Photo: R.P. Mishra/WTI.
A rare and endangered canid, the Indian wolf Canis lupus pallipes, is an apex predator in the food web. The presence of such creatures is an indication of the immense regenerative potential of the tropical dry-deciduous Udanti-Sitanadi Tiger Reserve, which offers safe refuge to species typical of the central Indian landscape.
Photo: Amit Kher.
Twin sloth bears Melursus ursinus quench their thirst at a waterhole in the Barnawapara Wildlife Sanctuary. The beautiful 244 sq. km. park, which once used to harbour healthy populations of Asiatic wild buffalos Bubalus arnee and tigers Panthera tigris, now enthralls visitors with sightings of Indian leopards Panthera pardus fusca, sloth bears and gaur Bos gaurus.
Photo Courtesy: WTI.
Though parts of Chhattisgarh have been afflicted by years of insurgency, wild species still manage to hold tenuously on to survival. A tiger, captured on a camera-trap in the Udanti-Sitanadi Tiger Reserve represents a very real symbol of hope and wildlife revival.
Photo Courtesy: Chhattisgarh Forest Department.
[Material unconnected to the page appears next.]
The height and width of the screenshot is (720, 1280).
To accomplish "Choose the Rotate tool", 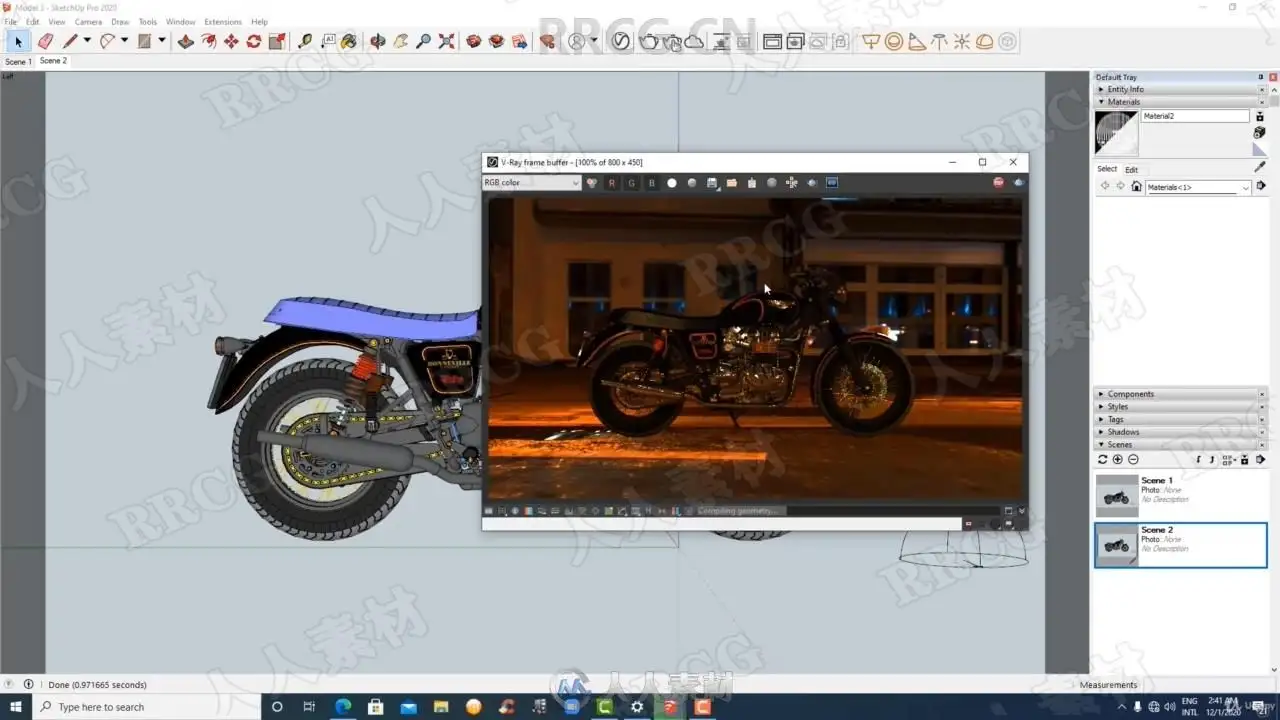I will pyautogui.click(x=254, y=41).
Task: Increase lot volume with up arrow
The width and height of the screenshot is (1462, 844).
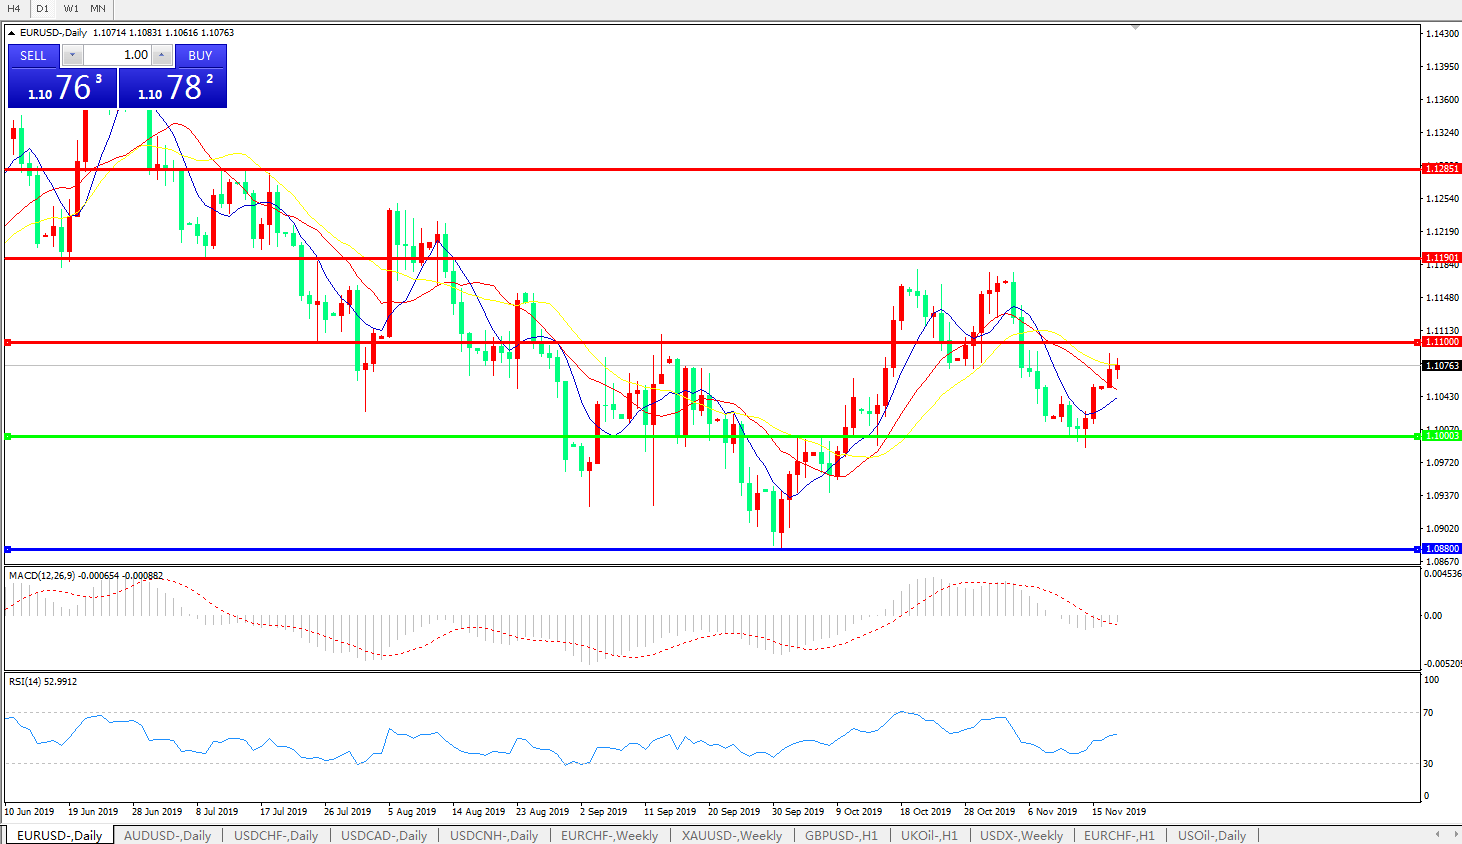Action: coord(162,55)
Lesser known Protected Areas such as the Bhoramdeo Wildlife Sanctuary hold a diversity of incredible wildlife. The two Indian leopard subadults captured on a camera-trap are a stunning testimony to the true biodiversity of this forgotten wilderness.
Photo: Anzaar Nabi.
Here today, gone tomorrow! The floor of this tropical deciduous forest in Bastar, Chhattisgarh, reveals a striking stinkhorn mushroom of the family Phallaceae, which has emerged from the rich soil, but will survive a mere 12 hours before withering away. Lesser and greater flora and fauna are equally critical to the long-term functioning of natural ecosystems.
Photo: Zeeshan Mirza.
This Zingiber cernuum with its arresting red fruiting bodies was photographed far from its hitherto assumed endemic range within the Western Ghats in south India. Little-studied wildernesses such as the Udanti Wildlife Sanctuary in Chhattisgarh need to be protected and studied, or we stand to lose precious flora and fauna even before recording their existence.
Photo: Amit Kher.
The delicate, soft, white flowers of the Gardenia gummifera, a short, deciduous, sparsely-distributed central Indian tree, are commonly seen. Its derivatives are used by tribal communities to treat a range of ailments, including coughs, colds and toothaches.
Photo: Mayur Raipure.
Fast-depleting forest cover, attributed to mining and other anthropogenic causes in the neighbouring states of Odisha and Jharkhand, have forced elephant herds to wander afar in search of safe harbour. Some have found their way into the relatively less-disturbed, wilder forests of Chhattisgarh. One such herd is regular seen in the Dharamjaigad forests in Raigad district of the state.